§ ACTIVITY:
Go through the following data and transcribe exactly the stretch of lines from the one holding "Click the 接続済み badge for CRM PLUS on LINE" to the one holding "title bar text", both included.

[Stored data]
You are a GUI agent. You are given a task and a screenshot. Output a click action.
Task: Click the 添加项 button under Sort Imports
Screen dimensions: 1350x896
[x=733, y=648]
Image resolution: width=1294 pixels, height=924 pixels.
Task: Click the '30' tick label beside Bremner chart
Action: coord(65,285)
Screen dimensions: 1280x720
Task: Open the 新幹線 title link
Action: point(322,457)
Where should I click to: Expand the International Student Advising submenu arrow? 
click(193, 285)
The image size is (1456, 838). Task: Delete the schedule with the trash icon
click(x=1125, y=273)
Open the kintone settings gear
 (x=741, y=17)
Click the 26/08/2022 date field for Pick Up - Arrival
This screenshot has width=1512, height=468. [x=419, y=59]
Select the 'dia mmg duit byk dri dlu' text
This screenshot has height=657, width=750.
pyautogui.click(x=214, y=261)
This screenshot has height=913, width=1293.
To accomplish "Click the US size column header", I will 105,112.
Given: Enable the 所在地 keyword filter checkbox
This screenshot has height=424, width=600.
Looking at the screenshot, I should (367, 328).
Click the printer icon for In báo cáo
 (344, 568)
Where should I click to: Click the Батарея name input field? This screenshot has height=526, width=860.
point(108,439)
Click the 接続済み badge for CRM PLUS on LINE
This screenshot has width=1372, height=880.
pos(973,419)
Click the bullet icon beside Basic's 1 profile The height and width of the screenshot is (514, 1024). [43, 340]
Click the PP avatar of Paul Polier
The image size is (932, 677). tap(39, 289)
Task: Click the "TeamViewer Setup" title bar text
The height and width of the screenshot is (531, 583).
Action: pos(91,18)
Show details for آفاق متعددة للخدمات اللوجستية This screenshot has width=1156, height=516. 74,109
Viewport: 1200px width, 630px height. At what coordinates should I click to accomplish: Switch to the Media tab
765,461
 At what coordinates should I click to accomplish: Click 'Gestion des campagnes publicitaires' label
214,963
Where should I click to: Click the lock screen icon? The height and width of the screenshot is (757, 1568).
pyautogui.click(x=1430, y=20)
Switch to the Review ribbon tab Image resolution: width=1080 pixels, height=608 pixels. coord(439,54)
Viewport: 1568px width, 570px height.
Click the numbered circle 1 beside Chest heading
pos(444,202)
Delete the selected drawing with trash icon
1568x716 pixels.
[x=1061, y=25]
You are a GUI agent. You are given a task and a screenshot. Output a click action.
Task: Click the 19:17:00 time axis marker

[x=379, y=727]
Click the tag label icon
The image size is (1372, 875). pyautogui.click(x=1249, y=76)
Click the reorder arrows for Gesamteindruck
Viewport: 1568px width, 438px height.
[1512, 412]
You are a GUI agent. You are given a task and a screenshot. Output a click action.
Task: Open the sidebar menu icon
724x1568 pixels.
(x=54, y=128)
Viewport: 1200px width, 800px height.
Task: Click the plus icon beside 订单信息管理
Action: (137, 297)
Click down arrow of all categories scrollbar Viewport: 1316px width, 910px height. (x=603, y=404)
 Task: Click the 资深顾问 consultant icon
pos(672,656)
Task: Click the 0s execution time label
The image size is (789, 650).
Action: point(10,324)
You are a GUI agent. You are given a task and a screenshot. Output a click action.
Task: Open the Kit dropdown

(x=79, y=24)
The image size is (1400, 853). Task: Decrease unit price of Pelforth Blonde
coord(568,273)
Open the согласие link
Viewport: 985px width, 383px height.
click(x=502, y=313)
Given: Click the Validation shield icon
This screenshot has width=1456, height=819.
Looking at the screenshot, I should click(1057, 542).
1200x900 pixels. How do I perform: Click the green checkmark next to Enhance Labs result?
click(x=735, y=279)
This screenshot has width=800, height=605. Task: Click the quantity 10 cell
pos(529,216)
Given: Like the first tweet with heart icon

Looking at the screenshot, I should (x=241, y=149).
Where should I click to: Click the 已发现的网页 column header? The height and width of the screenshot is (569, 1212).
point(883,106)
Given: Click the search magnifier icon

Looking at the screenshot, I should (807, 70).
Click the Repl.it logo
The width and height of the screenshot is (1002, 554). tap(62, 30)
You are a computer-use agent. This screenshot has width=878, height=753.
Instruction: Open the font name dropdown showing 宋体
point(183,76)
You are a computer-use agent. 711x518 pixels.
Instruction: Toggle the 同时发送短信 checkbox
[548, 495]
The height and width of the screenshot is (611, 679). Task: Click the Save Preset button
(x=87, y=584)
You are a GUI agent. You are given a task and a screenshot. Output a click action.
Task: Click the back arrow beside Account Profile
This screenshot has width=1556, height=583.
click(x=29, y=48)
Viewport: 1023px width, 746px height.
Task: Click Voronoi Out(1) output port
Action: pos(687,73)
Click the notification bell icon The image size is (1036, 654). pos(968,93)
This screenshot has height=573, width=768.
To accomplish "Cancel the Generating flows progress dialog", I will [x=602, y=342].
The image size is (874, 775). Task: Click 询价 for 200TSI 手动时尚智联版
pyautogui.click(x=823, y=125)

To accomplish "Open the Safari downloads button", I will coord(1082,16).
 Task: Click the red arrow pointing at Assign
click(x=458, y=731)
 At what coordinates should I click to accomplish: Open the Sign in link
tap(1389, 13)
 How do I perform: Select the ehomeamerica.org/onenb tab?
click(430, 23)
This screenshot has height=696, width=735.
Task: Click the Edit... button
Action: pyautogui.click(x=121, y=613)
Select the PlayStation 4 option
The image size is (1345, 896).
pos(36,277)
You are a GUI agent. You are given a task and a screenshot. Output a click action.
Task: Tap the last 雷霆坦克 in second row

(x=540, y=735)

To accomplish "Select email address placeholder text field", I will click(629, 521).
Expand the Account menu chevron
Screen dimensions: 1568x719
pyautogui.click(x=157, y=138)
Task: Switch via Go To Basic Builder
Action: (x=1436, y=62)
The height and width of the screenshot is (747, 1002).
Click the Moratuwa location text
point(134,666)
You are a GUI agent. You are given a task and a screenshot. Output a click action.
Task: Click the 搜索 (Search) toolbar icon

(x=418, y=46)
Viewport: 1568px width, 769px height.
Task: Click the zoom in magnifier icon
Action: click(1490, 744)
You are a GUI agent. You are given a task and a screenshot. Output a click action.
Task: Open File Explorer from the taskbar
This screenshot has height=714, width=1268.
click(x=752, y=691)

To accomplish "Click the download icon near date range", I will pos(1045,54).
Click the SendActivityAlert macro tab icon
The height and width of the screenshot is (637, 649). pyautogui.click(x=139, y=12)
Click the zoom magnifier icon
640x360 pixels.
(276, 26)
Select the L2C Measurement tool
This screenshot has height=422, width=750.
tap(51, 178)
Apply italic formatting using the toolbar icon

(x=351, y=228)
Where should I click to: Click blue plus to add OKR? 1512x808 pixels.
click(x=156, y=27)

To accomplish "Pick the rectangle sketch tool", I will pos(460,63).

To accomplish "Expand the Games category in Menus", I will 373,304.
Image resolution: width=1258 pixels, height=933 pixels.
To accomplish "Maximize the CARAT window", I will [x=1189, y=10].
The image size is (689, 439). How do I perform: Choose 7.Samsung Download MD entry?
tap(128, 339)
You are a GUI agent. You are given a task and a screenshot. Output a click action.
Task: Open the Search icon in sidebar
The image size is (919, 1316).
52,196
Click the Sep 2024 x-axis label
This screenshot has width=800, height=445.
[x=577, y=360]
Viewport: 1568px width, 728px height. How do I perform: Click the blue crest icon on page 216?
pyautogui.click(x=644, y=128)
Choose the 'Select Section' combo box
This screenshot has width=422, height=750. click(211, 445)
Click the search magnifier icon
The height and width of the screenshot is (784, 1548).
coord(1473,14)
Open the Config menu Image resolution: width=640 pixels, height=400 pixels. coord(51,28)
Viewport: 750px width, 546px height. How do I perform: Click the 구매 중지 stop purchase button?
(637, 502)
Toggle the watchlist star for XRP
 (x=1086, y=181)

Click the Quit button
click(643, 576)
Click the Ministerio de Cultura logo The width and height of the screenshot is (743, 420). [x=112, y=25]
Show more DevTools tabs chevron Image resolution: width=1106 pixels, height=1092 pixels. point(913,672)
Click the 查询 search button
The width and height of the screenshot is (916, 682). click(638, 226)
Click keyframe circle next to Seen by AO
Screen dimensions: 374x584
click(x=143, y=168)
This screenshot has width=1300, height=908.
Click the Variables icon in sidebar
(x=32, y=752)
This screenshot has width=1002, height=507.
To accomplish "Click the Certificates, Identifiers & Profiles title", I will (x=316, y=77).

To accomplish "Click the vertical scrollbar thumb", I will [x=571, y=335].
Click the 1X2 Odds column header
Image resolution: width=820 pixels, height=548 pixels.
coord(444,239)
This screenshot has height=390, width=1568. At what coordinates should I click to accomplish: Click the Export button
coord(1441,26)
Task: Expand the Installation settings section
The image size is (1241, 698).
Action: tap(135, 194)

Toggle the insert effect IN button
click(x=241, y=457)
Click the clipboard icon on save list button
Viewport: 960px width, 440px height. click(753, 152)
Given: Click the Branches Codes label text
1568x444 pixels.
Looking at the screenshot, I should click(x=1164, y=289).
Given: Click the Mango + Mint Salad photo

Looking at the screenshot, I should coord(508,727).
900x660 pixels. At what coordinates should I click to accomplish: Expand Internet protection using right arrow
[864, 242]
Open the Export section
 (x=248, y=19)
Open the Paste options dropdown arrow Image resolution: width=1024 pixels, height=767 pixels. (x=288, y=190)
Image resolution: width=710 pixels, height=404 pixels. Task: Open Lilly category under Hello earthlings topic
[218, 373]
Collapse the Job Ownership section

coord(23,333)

§ EXERCISE RESPONSE:
Click the 接続済み badge for CRM PLUS on LINE
This screenshot has width=1372, height=880.
pos(973,419)
Click the bullet icon beside Basic's 1 profile The height and width of the screenshot is (514, 1024). [43, 340]
Click the PP avatar of Paul Polier
The image size is (932, 677). tap(39, 289)
Task: Click the "TeamViewer Setup" title bar text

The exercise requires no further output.